→ Aim of the exercise: Leaving out all pictures, repeat exactly the lines from the one that holds "809x543 pixels." to the last line of the entries below.

→ Material for this task:
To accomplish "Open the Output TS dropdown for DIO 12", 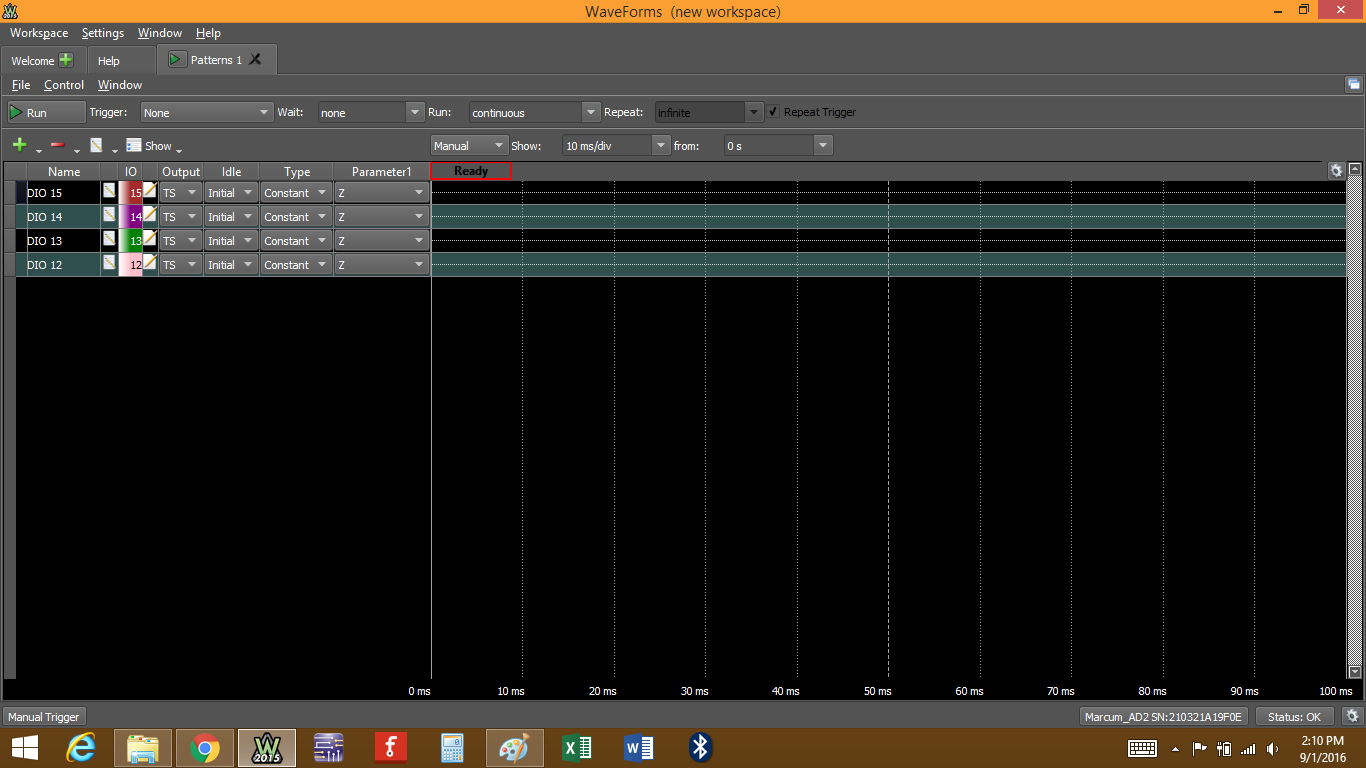I will coord(181,265).
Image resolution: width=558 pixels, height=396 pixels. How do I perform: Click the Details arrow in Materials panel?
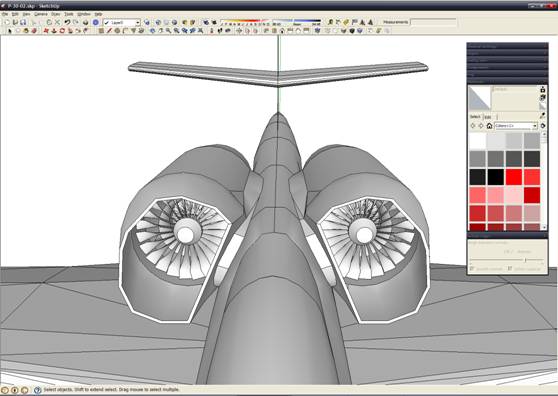(x=543, y=126)
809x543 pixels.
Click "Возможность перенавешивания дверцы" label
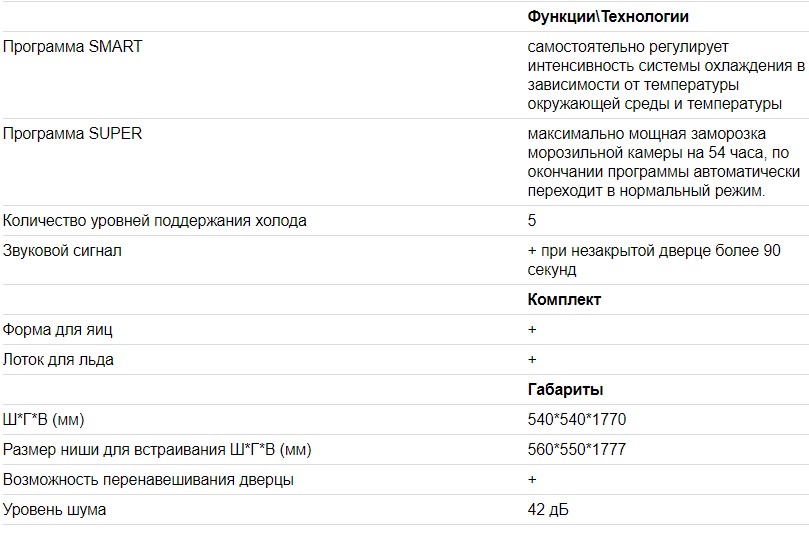[x=148, y=479]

→ Output for this task:
809x543 pixels.
Click "Возможность перенавешивания дверцы" label
[x=148, y=479]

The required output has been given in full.